START Selected excerpt
David Harvey: Reading Marx’s Capital Vol 1 – Class 2, Chapters 1-2
- - heterogeneity:
labour consists of all different skills, which are embedded in commodities
- - use values
have to be produced, no matter what kind of society you are in
- - material
wealth is not the same as value
- - material
wealth = the total quantity of the use values available to you (Marx’s concept
of “wealth” is about the material assemblage of use values available)
- - “simple
average labour” = standard of value
- - value is
dependent upon human productivity
- - value of a
commodity is “immaterial”:
o because it
is a social relation
o the
commodity is an objectification of a process in a thing
o that process
is “socially-necessary labour time”
-
cannot find
the value internally in some sort of commodity – value is only found when it is
put into an exchange relation with something else
-
In an
exchange relation, I have the relative and you have the equivalent. (“Relative”
means I want to measure its value against another commodity.)
-
In a barter
situation, you would have the relative to my equivalent.
END Selected excerpt
→ To do
(A) Summarize the notes on Reading Marx's Capital, Class 2 in two sentences.
(B) Carry on the notes on Reading Marx's Capital, Class 2 from their last line, in the same style.
None of the records are needed here.
START Material shown
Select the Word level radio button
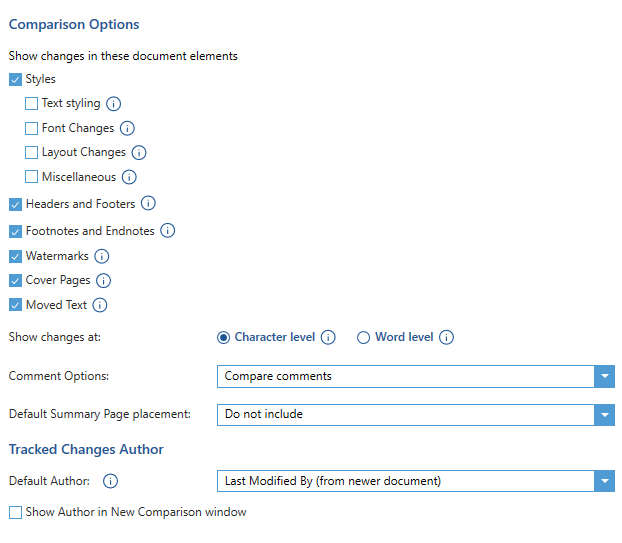This screenshot has width=622, height=543. pyautogui.click(x=363, y=338)
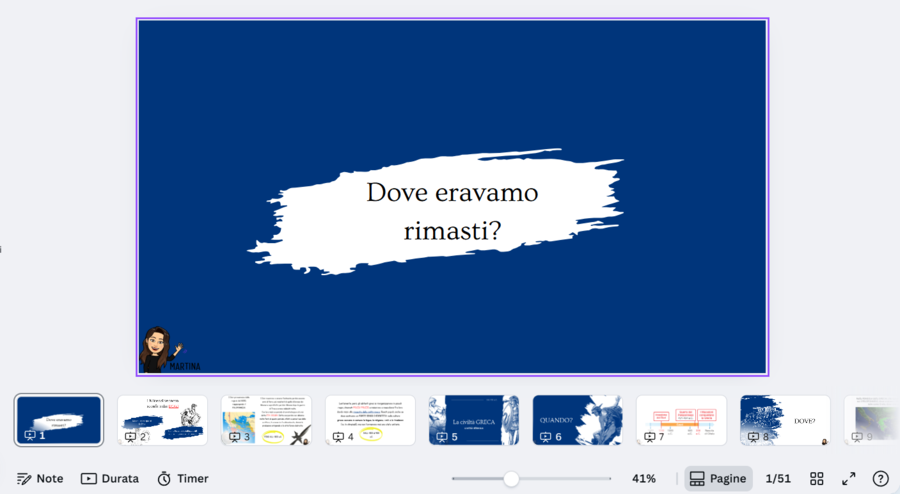Select La civiltà GRECA slide thumbnail
The height and width of the screenshot is (494, 900).
click(x=474, y=420)
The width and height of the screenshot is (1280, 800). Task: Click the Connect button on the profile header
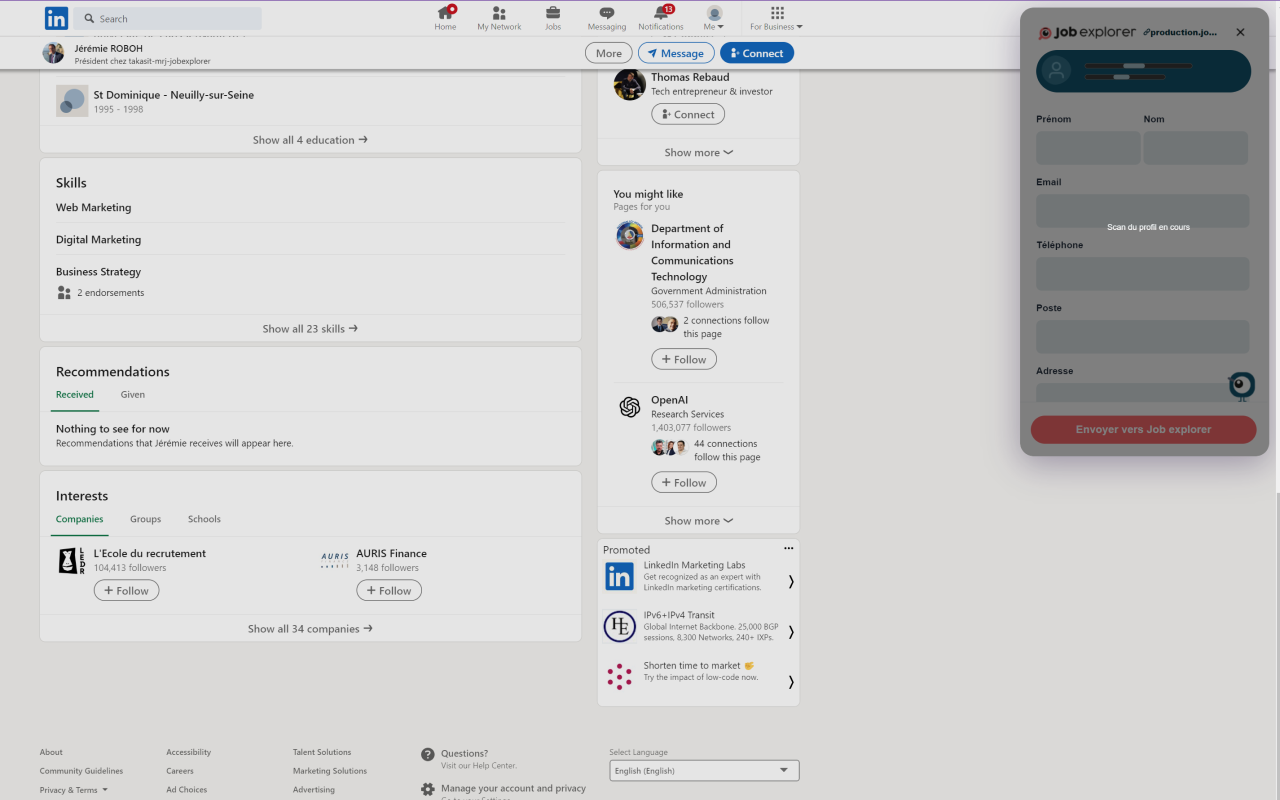[757, 52]
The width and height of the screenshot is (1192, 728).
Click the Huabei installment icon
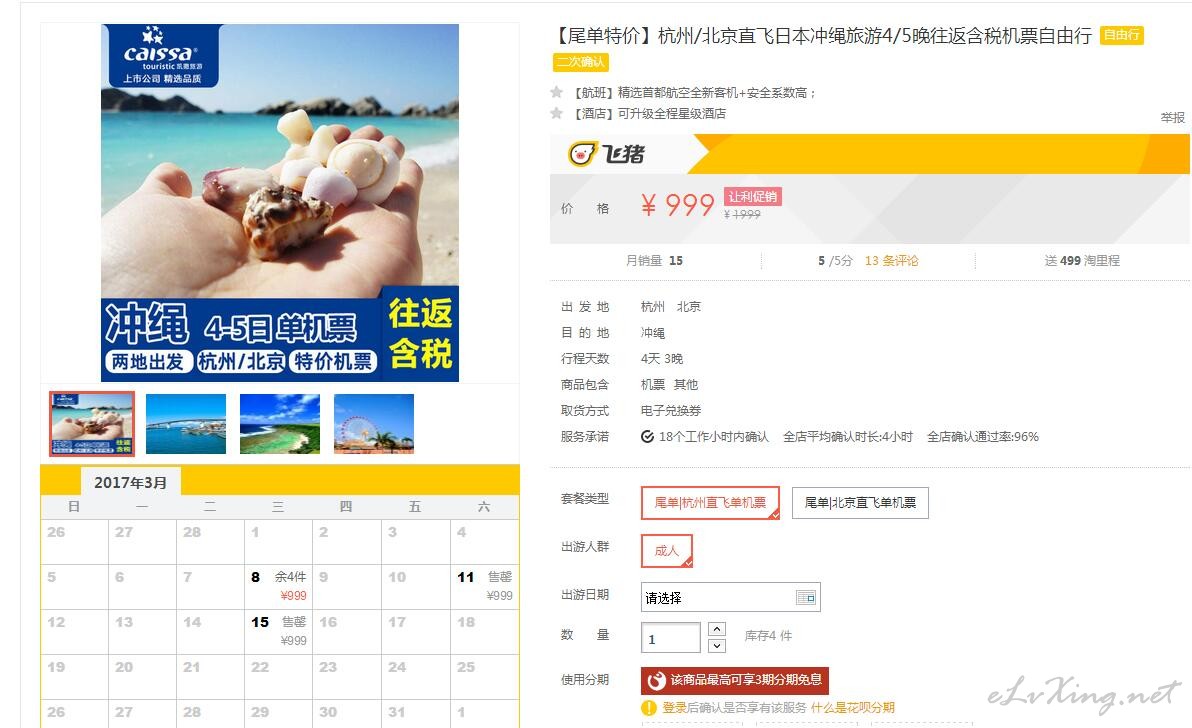click(657, 680)
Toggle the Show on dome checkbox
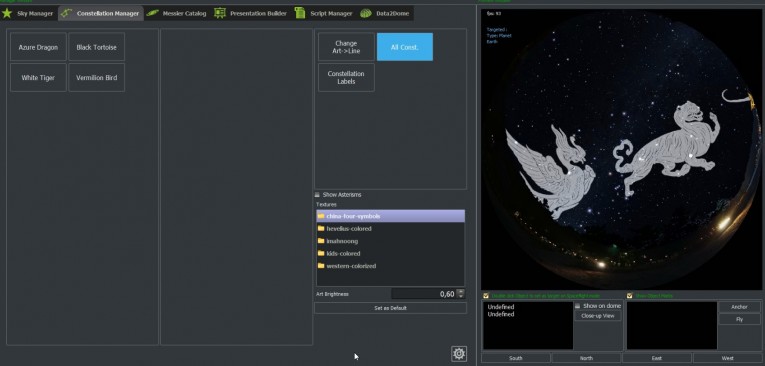Image resolution: width=765 pixels, height=366 pixels. (578, 306)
END Material shown
→ Response list
(A) Material wealth, the total quantity of use values available, differs from value, which depends on human productivity and takes simple average labour as its standard. Value is immaterial because it is a social relation, the socially-necessary labour time objectified in a commodity, and it is found only when that commodity is put into an exchange relation, where one side holds the relative and the other the equivalent.

(B)
-
Money =
stand-in for the equivalent. Becomes universal equivalent.
o in order for
this to happen, exchange must become generalized.
o It must be
an “ordinary social act”
o It can’t
just be an occasional exchange
o It has to be
systematic
-
Therefore,
he says that the money form arises out of exchange relation (not superimposed
from the outside)
-
Exchange
becomes so large that a universal equivalent is required
-
Logic of
capitalism / capitalist system is that exchange proliferates and becomes a
normal social act; what this means is that money and commodities will enter
into a relationship, no matter what the original foundation of the money form
may have been.
-
Money
becomes an expression of value.
-
Particularity (i.e. gold) stands in as a measure of the universal. This is an issue when the
universal is, itself, also a commodity. (Historical: Went off “gold standard”
due to excess of gold production in the Soviet Union & South Africa.)
-
Fetishism
of commodity: ordinary thing
becomes transcendent.
-
Enigmatic
nature of commodity arises out of the social nature of its character.
-
People under
a Capitalist system do not relate to each other directly as human beings; they
relate to each other through the myriad of products
-
Market
system – and in particular the money commodity – conceals us from so much of
what is going on in the world around us.
-
Marx says
that we have to confront that world and the way it works & recognize that
it is concealed from us by virtue of the way the market is organized
-
Notion of
value arises out of generalization of
the exchange process, and global structure of the world of commodities – it
does not proceed them.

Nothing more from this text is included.